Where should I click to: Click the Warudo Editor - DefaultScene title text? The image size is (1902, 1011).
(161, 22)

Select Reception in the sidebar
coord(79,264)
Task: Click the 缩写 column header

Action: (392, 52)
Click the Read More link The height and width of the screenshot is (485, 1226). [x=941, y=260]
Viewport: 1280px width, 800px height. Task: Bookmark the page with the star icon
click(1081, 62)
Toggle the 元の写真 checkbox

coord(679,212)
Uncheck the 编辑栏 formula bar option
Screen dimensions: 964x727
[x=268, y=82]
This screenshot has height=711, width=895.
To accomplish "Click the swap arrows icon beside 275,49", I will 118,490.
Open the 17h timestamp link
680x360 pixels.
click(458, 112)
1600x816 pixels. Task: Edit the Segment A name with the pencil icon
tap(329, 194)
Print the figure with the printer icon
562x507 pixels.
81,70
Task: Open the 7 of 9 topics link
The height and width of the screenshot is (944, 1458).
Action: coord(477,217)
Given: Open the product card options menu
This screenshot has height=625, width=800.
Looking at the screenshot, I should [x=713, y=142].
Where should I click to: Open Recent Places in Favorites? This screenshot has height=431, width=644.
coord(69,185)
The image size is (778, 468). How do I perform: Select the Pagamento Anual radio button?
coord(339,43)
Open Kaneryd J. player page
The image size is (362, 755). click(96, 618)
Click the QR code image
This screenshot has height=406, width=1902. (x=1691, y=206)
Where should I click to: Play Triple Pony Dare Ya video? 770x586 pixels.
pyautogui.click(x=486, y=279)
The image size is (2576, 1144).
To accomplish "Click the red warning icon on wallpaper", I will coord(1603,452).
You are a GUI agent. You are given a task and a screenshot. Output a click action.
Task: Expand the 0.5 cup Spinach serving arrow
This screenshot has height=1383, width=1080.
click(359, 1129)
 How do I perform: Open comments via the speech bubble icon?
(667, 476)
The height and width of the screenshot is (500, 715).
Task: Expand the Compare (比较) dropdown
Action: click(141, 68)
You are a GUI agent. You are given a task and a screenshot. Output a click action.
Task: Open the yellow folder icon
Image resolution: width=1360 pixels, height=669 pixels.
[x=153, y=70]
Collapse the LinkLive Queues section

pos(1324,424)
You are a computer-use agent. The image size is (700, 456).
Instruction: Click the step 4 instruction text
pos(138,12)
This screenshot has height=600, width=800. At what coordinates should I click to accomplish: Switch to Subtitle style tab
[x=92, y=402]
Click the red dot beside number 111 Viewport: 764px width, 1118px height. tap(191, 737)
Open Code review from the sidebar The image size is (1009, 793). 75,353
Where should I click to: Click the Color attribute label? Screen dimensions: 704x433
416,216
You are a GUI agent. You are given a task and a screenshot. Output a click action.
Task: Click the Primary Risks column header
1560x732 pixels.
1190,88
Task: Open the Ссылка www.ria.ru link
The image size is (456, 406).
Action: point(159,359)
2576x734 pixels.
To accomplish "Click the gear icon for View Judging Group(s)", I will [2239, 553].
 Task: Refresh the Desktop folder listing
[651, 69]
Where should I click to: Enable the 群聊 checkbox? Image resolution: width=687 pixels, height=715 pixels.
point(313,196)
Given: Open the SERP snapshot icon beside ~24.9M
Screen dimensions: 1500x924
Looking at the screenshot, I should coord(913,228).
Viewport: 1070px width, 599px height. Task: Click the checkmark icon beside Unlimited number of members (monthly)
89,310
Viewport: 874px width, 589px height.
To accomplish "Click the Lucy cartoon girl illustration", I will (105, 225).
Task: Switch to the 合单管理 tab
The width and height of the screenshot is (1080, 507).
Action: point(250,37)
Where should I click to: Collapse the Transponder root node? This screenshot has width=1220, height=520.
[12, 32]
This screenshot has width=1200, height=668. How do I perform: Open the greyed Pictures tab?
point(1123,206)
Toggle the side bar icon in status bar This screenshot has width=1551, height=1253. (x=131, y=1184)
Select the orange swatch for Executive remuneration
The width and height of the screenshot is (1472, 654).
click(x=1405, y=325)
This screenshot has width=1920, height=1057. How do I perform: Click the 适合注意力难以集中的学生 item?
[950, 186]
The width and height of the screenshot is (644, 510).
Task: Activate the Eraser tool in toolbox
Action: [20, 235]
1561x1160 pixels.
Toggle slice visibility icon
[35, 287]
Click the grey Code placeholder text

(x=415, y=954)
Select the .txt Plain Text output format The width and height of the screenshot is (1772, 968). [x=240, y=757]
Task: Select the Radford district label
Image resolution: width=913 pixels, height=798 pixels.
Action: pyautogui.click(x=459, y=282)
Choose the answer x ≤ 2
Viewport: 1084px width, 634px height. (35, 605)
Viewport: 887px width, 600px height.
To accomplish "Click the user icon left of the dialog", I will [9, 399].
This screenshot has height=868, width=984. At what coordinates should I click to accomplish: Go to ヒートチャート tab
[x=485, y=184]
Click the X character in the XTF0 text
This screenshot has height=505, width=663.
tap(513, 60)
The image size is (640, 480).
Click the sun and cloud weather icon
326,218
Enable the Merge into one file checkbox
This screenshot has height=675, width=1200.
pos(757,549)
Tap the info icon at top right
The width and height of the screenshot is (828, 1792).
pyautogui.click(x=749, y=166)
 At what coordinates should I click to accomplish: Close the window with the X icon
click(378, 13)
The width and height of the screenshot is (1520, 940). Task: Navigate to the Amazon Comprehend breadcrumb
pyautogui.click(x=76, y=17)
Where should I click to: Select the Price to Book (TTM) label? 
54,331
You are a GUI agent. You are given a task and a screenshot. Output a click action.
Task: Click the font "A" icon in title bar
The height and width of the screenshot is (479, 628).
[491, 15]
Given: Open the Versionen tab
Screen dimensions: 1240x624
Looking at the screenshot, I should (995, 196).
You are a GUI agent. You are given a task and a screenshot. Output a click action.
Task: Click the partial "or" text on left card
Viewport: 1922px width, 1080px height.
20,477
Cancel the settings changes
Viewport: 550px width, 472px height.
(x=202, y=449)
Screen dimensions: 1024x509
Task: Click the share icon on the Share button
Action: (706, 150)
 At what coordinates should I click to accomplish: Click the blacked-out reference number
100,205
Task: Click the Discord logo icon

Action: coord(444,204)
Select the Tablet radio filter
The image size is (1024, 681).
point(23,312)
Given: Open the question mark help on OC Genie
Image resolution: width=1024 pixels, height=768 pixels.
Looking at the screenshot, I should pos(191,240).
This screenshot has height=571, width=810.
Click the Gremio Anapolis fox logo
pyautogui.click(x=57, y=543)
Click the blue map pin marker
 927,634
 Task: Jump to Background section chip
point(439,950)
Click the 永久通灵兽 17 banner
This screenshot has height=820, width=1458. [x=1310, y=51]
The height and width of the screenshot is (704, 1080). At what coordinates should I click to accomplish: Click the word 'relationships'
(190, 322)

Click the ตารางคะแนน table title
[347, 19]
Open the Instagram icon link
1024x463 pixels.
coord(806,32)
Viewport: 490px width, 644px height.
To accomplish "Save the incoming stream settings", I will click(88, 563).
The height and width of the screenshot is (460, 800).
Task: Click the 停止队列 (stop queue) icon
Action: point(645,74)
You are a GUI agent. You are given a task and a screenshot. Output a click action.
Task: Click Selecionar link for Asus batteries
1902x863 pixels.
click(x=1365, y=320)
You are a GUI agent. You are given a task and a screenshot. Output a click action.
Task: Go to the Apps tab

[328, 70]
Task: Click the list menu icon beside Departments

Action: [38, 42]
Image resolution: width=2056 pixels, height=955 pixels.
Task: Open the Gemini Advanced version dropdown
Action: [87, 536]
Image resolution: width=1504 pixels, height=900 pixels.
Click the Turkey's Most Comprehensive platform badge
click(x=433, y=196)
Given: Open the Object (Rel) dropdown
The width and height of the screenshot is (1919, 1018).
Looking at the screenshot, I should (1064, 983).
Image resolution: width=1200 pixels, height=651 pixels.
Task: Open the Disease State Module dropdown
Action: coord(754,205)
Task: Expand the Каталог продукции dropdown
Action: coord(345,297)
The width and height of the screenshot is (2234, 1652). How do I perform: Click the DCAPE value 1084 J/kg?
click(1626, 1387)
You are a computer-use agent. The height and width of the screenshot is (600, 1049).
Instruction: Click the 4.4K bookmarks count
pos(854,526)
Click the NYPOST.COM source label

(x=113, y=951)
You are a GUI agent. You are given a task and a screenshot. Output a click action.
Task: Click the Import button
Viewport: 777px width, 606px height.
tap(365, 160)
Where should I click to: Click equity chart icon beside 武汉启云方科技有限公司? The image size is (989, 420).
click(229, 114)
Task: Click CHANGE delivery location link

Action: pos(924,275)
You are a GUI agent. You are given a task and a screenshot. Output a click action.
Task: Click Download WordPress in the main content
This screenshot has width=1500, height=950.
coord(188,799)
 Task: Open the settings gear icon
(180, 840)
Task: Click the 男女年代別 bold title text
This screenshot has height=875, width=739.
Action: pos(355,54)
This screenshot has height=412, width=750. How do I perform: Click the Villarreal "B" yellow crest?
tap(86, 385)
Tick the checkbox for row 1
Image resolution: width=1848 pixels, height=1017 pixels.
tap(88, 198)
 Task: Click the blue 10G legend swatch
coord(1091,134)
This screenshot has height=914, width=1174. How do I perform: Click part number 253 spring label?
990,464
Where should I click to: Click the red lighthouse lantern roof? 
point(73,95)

.....

● WHAT THE TASK ASKS
The answer should be one number: how many lines of the data above contain "left".

● EXERCISE RESPONSE
2